De la physique à la métaphysique

Cet article sur Jean Malaurie résume à lui seul toutes les raisons qui m’ont poussée à créer ce blog. Découvert dans la très belle revue Reliefs, le témoignage de son expérience si riche auprès des peuples polaires, en particulier des Inuit, a été une révélation. Il dit avec si peu de mots et tant de justesse tout ce que je trouve si important dans ce que les « peuples de la nature »* peuvent nous transmettre, nous enseigner.

Explorateur, scientifique renommé (géomorphologue et géocryologue de formation), il a vécu dans une communauté inuit, « adopté » comme l’un des leurs pendant plusieurs années. Grâce à cette immersion et aux contacts privilégiés et uniques qu’il a tissés alors, il a été le premier homme « au pôle géomagnétique Nord » en 1951.

Il a écrit de nombreux livres dont le mythique « Les derniers rois de Thulé » (ce nom mystérieux que je voyais depuis petite dans la bibliothèque de la maison) et se consacre par diverses voies à la reconnaissance et la préservation de cette culture ancestrale et si précieuse. Par leur connaissance intime de la nature dans laquelle ils vivent et dont ils font partie, par leur lien vivant avec l’invisible qui les guide dans le visible, dans leur relation à ce qui les entoure: « ces peuples longtemps considérés comme arriérés ont une mythologie complexe et une prescience. Il est une énergie de la matière, une microphysique, une électronique de l’air que les peuples animistes hypersensorialisés perçoivent, comme les animaux, et en ont conscience » (p.63).

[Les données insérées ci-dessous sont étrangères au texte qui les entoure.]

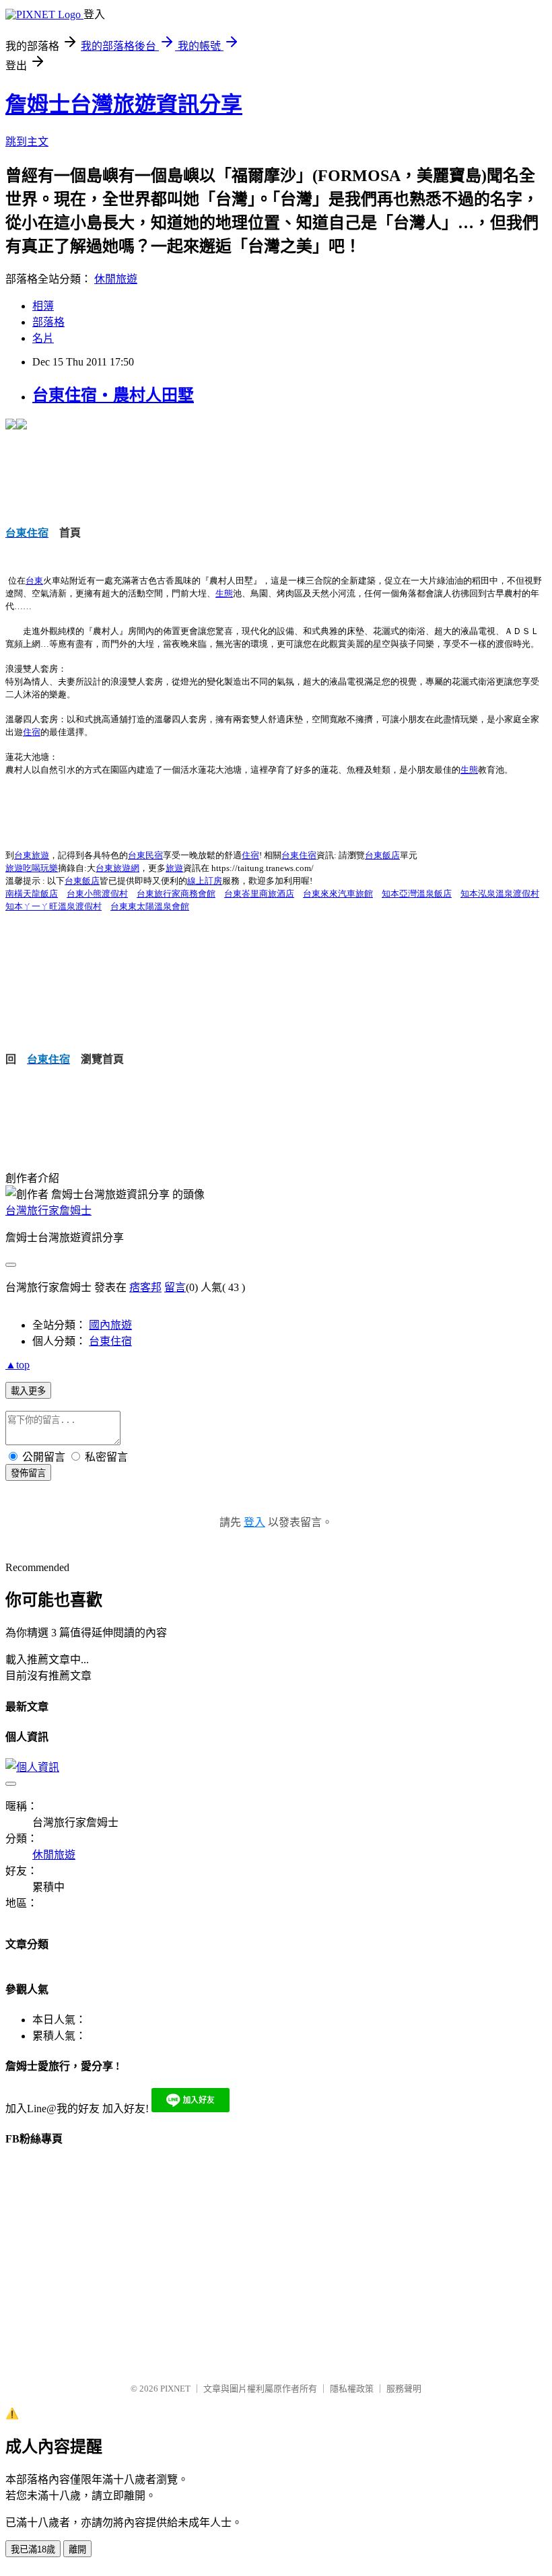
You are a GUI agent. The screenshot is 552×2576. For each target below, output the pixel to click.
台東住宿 (110, 1341)
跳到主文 (26, 141)
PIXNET (175, 2388)
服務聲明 (403, 2388)
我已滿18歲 (33, 2549)
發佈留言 (28, 1473)
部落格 (48, 322)
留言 (175, 1287)
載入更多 (28, 1391)
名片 (43, 338)
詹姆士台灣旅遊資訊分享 (123, 104)
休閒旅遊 (115, 279)
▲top (17, 1364)
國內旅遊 (110, 1325)
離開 (77, 2549)
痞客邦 (145, 1287)
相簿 (43, 306)
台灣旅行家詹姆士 (48, 1210)
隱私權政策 (352, 2388)
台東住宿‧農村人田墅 (113, 395)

Ainsi, le chamanisme est partie intégrante de ce mode de vie: « le chamanisme n’est pas qu’une technique réservée à des mediums; c’est une approche de tout un groupe d’hommes qui ont appris, dès la naissance, à percevoir la présence des invisibles […] cette énergie créatrice que les neurosciences nous font mieux saisir » (p.67). « Le chamanisme vécu pendant des dizaines de milliers d’années est une inter-relation de l’homme avec le monde animal dont il est issu et avec lequel il garde une pensée hybride » (p.63).

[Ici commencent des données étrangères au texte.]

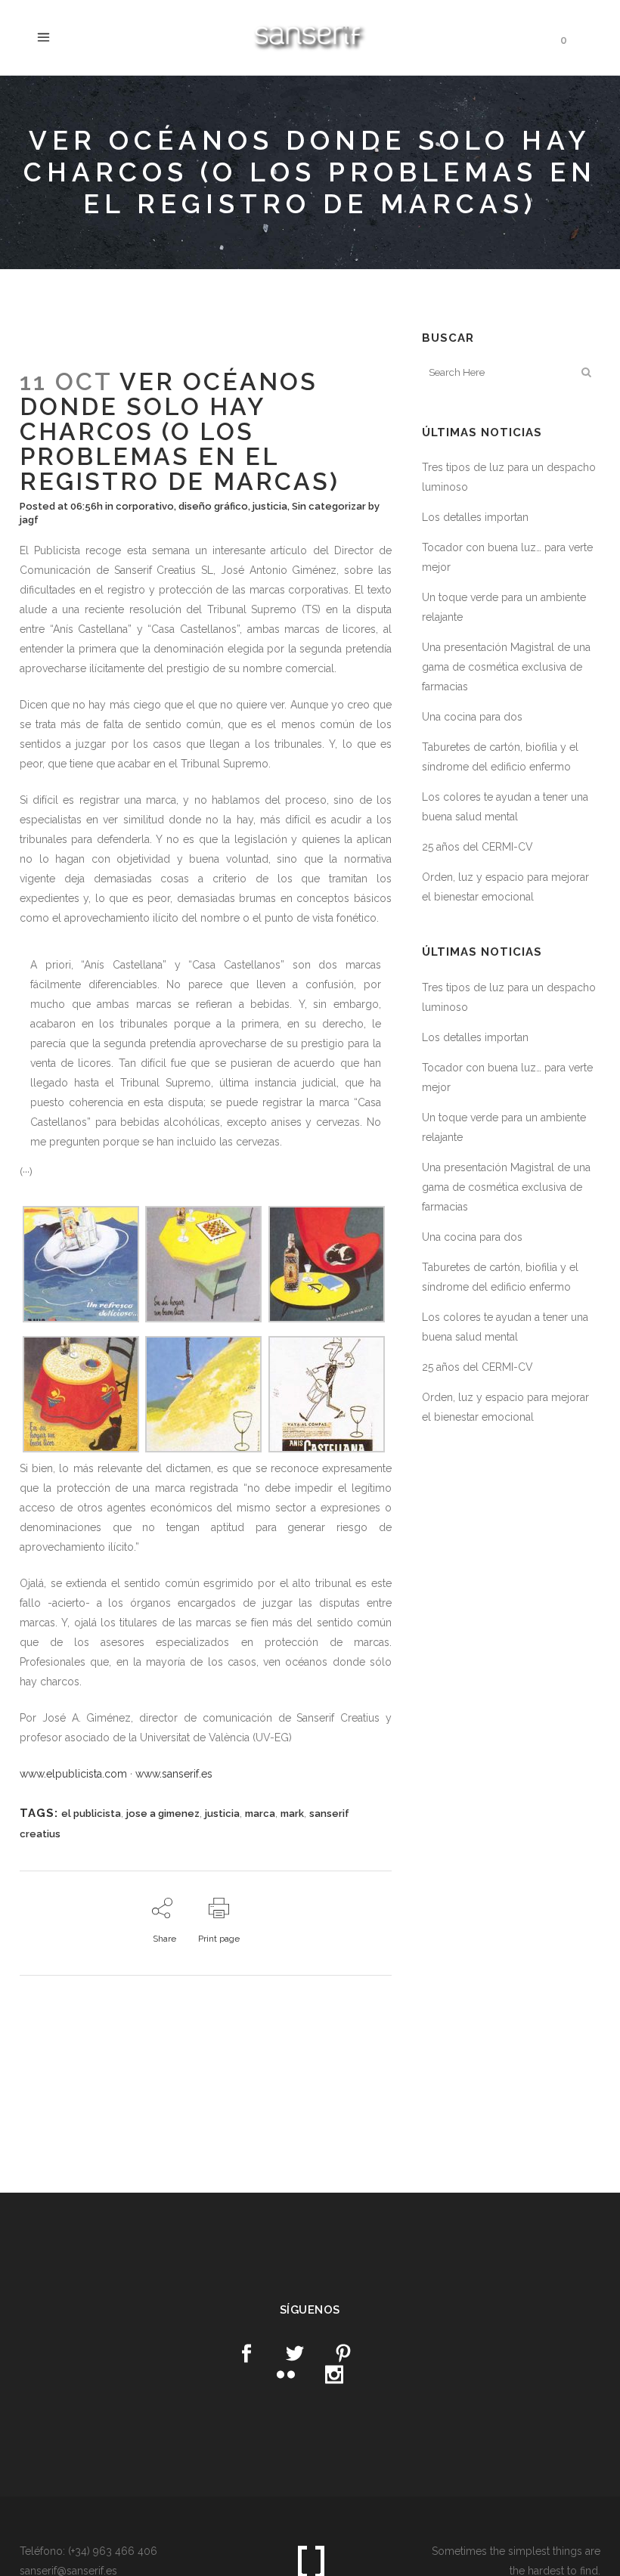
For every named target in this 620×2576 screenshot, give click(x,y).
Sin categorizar (329, 506)
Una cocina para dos (472, 717)
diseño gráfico (213, 506)
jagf (29, 519)
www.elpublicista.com (73, 1774)
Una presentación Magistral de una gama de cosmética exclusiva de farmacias (506, 667)
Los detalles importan (475, 517)
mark (292, 1813)
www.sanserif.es (173, 1774)
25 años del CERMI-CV (477, 847)
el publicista (91, 1813)
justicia (270, 506)
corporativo (145, 506)
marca (260, 1813)
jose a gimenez (163, 1813)
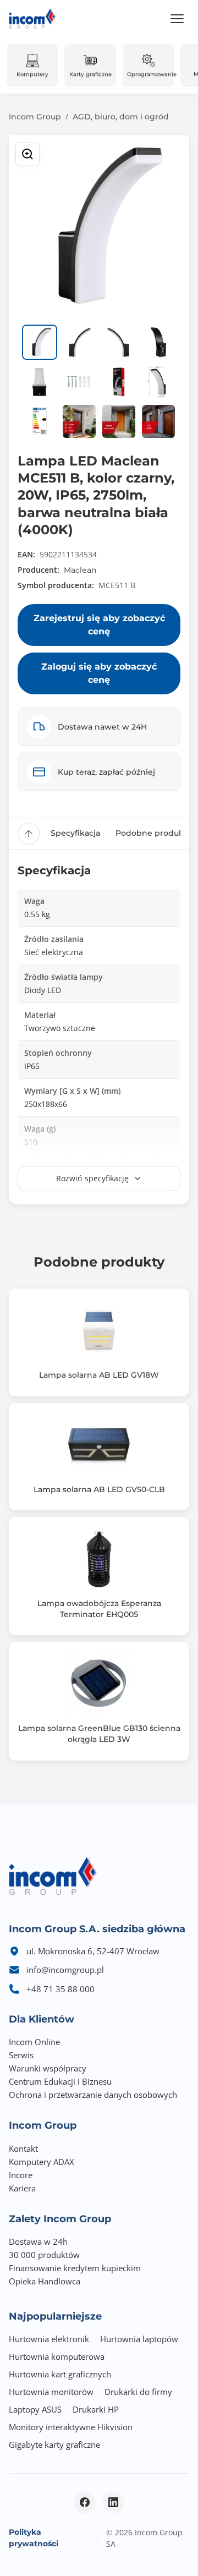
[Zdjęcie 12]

Ses paroles empreintes de sagesse ont l’écho des paroles simples chargées de tant de vécu et d’humanité, par un homme qui en a vraiment rencontré d’autres et qui s’est ouvert à cela. Et donc, elles sont aussi pleines de poésie: « Le désert de glace nous aide, nous hommes de si peu de foi, à assurer un passage de la physique à la métaphysique » (p.67).

« Un géant chez les Inuit », Revue Reliefs « Pôles », n°3 (2016), p.60 à 67.

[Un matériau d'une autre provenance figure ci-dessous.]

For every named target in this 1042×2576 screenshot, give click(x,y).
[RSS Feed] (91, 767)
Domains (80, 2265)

Les Inuit (au nombre de 150 000 aujourd’hui) vivent sur plusieurs territoires: Groenland, Fédération de Russie, Etats-Unis (Alaska) et Canada. Ils font partie des peuples autochtones circumpolaires, qui représentent environ 1 million de personnes (également Amérindiens, Sames/Lapons et Sibériens). Pour plus d’informations voir Reliefs n°3 p.83.

Né en 1922, Jean Malaurie est, entre autres, fondateur de l’Académie polaire d’Etat à St Petersboug, Ambassadeur de bonne volonté pour l’Arctique à l’UNESCO, Président d’honneur de Survival international et en France, ancien Directeur de recherches au CNRS et Directeur d’études du Centre d’Études Arctiques à l’EHESS.  Son dernier livre, « Lettre à un Inuit de l’an 2022 », est paru en 2015.

 

*c’est une expression qu’utilise Olivier Truc et que j’aime bien, comme « peuples racine », que je préfère à « peuples premiers ».